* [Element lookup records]
## start

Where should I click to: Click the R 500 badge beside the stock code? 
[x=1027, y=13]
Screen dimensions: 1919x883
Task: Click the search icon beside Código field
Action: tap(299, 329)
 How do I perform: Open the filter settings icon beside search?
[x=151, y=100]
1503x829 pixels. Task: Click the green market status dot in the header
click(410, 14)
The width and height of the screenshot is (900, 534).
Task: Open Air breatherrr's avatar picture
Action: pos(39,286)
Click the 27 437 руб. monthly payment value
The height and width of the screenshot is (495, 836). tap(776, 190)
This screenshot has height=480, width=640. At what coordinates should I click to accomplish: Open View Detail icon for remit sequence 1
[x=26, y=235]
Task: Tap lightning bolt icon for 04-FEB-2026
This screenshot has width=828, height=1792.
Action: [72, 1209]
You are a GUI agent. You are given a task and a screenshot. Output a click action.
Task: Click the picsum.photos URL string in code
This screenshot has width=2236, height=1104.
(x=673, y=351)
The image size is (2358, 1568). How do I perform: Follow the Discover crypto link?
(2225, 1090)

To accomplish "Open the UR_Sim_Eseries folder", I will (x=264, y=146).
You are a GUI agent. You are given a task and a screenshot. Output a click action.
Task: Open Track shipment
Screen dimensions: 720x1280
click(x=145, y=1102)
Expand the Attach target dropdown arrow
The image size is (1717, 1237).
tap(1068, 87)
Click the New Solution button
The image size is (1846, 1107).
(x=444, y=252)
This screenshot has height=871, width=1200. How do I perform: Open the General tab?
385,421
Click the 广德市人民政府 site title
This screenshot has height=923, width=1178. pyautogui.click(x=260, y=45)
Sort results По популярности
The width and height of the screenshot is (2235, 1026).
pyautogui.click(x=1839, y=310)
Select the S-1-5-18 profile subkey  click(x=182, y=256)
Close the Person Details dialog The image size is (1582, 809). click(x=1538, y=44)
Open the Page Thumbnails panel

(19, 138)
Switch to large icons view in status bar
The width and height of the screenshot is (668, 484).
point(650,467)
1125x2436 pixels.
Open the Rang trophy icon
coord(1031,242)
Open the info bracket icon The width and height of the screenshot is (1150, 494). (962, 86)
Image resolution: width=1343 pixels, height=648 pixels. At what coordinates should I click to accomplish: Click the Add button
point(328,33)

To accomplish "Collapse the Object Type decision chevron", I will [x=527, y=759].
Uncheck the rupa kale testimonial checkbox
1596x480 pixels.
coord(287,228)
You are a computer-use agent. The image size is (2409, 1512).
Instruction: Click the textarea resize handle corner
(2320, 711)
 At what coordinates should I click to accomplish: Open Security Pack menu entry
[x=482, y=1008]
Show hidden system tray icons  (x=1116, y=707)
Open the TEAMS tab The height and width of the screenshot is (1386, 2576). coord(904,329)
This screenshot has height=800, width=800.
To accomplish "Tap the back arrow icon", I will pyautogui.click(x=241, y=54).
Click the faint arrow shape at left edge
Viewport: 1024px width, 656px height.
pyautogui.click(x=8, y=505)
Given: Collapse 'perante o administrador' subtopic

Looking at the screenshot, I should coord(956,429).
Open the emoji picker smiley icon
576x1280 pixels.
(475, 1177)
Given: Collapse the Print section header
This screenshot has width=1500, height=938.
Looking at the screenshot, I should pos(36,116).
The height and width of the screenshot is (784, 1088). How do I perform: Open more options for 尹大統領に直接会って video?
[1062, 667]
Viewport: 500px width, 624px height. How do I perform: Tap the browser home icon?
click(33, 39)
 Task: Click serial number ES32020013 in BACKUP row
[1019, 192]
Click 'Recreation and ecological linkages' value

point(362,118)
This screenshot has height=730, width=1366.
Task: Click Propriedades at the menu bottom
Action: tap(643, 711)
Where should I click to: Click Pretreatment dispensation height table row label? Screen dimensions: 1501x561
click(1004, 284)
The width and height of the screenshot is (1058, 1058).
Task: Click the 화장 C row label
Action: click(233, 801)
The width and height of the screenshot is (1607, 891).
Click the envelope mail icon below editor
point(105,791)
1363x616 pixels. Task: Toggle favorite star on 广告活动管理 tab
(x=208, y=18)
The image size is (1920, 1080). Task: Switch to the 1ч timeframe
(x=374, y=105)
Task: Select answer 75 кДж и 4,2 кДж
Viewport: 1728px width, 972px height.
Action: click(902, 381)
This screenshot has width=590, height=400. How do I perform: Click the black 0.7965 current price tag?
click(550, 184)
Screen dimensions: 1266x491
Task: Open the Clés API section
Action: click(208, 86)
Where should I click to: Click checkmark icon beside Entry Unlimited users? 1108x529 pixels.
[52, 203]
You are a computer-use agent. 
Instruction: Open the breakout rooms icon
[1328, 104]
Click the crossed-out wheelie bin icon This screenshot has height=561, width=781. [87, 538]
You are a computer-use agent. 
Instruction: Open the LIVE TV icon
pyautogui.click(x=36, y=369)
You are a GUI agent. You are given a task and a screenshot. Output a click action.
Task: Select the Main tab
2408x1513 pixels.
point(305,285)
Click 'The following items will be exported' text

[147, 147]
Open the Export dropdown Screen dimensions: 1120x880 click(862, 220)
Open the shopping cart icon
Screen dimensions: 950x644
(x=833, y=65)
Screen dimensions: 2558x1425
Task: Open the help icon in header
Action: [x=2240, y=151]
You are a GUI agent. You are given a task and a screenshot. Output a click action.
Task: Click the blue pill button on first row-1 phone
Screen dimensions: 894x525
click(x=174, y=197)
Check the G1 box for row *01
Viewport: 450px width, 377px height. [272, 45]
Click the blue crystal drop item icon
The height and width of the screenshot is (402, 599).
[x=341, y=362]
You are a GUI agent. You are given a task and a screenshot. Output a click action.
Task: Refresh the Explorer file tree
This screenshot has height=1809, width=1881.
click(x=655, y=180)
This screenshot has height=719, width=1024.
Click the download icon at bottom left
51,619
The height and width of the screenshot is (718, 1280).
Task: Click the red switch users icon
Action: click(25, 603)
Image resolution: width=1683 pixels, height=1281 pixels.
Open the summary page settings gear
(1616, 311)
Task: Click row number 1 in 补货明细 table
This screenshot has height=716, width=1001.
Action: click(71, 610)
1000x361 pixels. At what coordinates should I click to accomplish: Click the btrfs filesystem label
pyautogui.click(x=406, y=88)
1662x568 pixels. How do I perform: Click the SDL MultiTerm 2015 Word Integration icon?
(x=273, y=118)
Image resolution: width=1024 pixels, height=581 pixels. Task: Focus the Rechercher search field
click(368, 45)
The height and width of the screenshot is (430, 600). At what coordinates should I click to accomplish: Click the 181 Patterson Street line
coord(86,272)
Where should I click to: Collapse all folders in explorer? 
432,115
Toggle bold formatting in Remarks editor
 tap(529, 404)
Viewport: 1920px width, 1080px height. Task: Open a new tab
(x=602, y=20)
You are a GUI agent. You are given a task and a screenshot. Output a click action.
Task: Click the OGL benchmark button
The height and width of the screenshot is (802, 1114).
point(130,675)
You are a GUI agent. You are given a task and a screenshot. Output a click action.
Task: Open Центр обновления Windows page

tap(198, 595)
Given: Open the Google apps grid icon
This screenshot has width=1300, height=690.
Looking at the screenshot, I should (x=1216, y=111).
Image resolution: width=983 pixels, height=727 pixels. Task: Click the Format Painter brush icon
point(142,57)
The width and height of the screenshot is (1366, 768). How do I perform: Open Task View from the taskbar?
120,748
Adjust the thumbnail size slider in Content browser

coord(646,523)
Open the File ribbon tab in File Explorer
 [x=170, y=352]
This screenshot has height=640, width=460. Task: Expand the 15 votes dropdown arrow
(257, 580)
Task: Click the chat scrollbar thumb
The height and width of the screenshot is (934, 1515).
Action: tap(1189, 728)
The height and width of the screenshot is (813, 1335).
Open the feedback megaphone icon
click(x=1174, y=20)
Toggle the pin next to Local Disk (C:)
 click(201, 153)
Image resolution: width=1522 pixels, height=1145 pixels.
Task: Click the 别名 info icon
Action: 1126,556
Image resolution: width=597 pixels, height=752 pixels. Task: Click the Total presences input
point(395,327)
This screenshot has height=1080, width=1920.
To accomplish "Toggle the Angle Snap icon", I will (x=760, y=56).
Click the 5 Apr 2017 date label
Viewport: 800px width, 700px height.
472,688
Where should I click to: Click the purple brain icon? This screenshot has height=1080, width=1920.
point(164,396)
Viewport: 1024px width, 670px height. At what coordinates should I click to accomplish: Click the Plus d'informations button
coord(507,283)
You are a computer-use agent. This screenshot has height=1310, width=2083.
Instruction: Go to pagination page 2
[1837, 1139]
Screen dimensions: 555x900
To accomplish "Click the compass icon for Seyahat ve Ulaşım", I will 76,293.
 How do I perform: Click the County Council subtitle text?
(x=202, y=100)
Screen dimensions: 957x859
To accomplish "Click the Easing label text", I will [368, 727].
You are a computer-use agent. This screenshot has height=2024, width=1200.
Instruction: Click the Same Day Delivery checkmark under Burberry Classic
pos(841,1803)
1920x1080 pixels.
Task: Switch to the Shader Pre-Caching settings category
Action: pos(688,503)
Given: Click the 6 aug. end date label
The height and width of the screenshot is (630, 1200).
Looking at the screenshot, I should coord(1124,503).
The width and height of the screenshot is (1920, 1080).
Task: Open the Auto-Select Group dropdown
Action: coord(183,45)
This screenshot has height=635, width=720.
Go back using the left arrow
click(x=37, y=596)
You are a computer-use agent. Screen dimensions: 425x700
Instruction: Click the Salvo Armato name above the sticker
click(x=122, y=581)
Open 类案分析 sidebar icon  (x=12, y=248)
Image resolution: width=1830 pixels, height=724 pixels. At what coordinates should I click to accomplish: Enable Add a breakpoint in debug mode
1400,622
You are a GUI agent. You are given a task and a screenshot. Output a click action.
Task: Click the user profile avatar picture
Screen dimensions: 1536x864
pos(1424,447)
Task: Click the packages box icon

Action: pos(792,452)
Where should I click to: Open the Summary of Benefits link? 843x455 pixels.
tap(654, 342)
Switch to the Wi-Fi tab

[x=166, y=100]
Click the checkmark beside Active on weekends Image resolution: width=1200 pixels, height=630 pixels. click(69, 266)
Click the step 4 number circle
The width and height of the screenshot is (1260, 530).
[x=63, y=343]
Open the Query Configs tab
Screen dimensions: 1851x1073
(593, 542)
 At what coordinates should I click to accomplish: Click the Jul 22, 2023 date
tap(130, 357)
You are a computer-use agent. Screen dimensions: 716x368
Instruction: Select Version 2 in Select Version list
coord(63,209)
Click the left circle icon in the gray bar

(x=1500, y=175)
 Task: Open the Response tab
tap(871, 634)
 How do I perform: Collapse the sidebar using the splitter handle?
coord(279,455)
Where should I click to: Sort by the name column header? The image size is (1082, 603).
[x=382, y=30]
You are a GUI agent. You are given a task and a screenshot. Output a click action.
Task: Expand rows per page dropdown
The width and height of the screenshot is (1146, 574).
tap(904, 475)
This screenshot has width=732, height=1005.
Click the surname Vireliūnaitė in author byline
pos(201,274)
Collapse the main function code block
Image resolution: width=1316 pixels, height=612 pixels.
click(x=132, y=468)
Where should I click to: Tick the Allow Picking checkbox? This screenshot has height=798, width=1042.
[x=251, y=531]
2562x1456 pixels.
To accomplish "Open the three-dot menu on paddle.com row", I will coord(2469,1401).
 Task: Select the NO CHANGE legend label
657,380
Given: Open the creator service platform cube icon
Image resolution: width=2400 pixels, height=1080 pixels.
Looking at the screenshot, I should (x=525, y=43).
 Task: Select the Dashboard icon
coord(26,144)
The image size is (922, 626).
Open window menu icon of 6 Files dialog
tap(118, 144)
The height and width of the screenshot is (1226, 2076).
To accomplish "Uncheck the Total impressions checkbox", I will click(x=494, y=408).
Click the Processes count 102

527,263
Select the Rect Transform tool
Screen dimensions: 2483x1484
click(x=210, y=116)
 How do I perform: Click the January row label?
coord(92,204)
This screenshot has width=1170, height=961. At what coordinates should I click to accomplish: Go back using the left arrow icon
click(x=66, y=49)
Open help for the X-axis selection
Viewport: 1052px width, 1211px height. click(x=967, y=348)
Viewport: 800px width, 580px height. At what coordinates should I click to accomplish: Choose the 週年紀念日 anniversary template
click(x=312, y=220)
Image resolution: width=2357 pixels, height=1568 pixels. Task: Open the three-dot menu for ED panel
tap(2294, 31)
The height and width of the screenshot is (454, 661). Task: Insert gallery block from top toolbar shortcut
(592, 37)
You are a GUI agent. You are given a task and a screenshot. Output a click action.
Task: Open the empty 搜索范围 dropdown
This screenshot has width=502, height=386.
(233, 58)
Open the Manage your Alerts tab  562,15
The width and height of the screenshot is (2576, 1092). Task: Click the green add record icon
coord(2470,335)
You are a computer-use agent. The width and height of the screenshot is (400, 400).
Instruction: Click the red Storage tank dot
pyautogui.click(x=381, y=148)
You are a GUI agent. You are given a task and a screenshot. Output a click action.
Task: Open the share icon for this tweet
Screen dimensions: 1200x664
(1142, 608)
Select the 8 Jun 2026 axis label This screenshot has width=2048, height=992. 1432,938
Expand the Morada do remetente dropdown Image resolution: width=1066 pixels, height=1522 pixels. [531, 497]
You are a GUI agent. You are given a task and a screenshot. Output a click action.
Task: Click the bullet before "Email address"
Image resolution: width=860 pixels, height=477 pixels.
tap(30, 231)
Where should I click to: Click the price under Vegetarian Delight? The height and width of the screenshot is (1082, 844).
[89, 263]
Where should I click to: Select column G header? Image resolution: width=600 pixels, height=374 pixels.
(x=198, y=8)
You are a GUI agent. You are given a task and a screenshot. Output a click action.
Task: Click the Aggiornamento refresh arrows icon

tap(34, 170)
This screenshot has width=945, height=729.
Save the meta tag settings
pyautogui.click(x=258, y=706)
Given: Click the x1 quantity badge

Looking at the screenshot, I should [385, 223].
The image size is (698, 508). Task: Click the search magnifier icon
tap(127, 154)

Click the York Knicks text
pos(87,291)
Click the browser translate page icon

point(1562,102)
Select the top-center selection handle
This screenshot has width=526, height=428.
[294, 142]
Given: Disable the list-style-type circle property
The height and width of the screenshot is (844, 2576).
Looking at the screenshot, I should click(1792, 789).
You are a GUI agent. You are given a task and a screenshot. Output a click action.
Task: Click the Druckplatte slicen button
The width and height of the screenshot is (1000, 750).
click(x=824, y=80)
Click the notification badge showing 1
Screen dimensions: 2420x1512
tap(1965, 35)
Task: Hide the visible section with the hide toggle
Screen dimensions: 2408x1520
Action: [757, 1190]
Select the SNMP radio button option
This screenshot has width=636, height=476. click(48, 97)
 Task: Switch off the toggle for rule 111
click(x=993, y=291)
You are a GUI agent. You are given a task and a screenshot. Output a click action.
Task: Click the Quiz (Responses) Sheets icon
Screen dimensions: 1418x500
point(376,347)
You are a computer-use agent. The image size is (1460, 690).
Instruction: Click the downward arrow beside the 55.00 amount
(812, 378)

## end

* [Goal] Transcribe verbatim the lines of the records that run from the line containing "Close the Person" up to and including the line containing "coord(1031,242)".

* [Task answer]
Close the Person Details dialog The image size is (1582, 809). click(x=1538, y=44)
Open the Page Thumbnails panel

(19, 138)
Switch to large icons view in status bar
The width and height of the screenshot is (668, 484).
point(650,467)
1125x2436 pixels.
Open the Rang trophy icon
coord(1031,242)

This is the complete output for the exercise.